On 27 November I attended the Devon Recovery Conference organised by Ripple Effect, a project of Exeter Community Initiatives, as the official photographer. I was there to take photographs of the presentations, the attendees and workshops. The conference was held at St James’ Park, home of Exeter City Football Club, and was attended by about two hundred people.
Once on site, I had a good look around to familiarise myself with where things were going to be happening throughout the day, and had a look at the lighting in the rooms. All of the rooms were lit by energy saving fluorescent-style ceiling lights (thankfully, not fluorescent tubes). The main conference room had the curtains drawn, so the light was fairly even, unless a speaker was standing immediately below a light, which casts unflattering shadows on their face – I could do nothing about that.
The rest of the rooms were a mix of the energy saving lights plus cloudy daylight coming in through the large windows.

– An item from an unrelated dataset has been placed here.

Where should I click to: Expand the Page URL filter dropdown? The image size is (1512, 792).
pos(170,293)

It was going to be challenging to get the white balance correct, as the energy saving bulbs gave everything a yellow/orange cast, while the daylight from the windows was very blue.

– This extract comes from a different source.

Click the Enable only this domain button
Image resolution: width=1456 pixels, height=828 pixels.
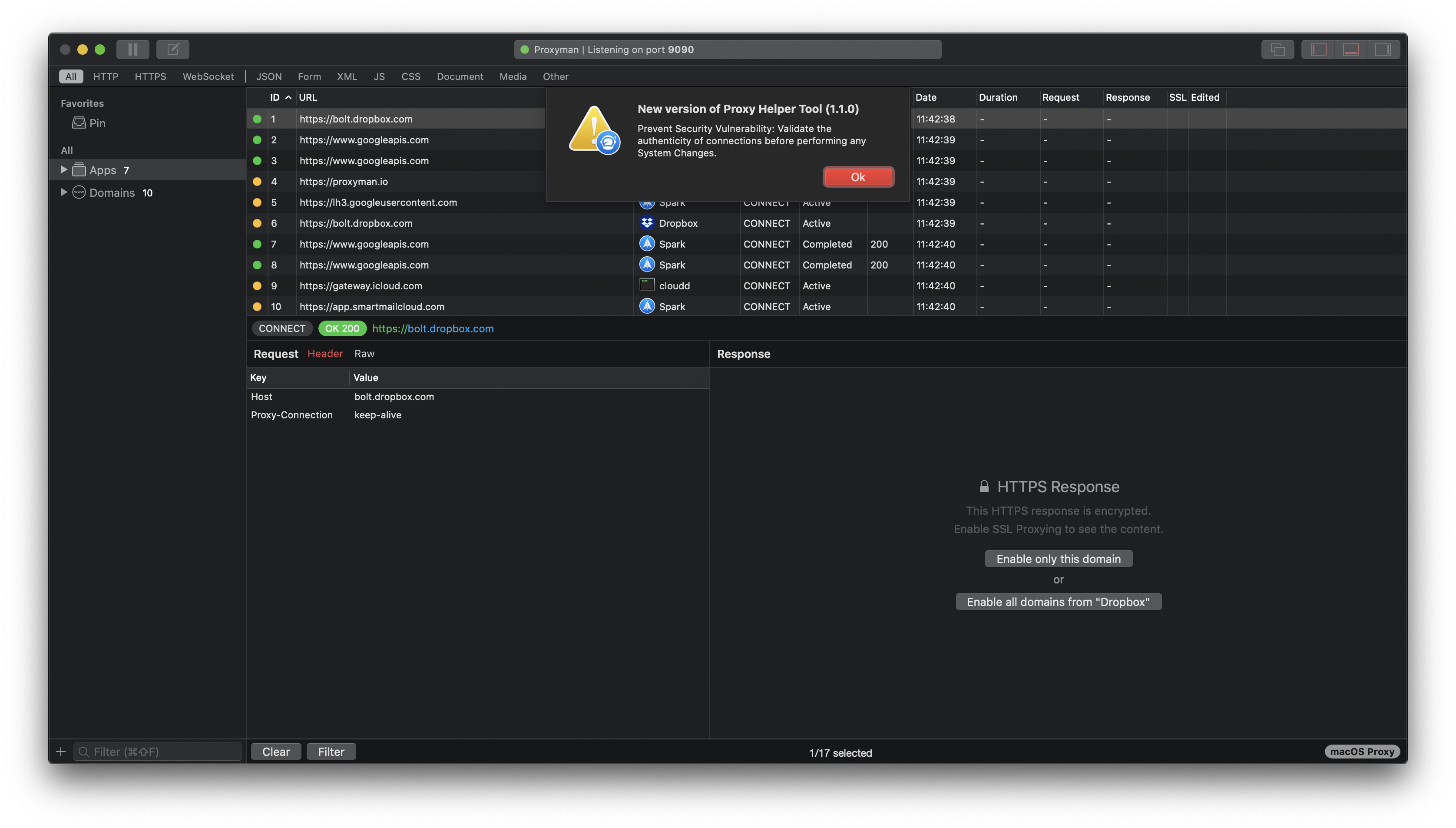coord(1058,559)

To counter that I used flash a few times early on when delegates were still arriving, but soon it became too crowded to use the flash. As I was there for the entire six hours of the conference, using a flash in crowded areas to take hundreds of photographs would not only distract and even possibly annoy the delegates, it would mean that I was very obvious. I prefer to remain largely in the background when photographing events so as to get the kind of natural photographs that come when the attendees forget that there’s a photographer there.
The photograph above of two delegates deep in conversation illustrates the compromise between using a flash or having to deal with serious white balance issues in post-processing. To have used a flash when taking that photograph, from about six feet away, would have seriously interrupted the conversation the delegates were having, which would have made my presence there as a photographer a disruption to the proceedings. In post-processing I had to correct the white balance for the subjects, but the result of that is the light from the windows in the background is very blue. This situation repeated itself many times – most challengingly when one delegate was facing a window with blue outdoor light, talking to another delegate who’s face was lit by the energy saving bulbs.
In the end I’m pleased that I stuck to my non-flash photography, because my role was to record the event and not to be remembered by delegates.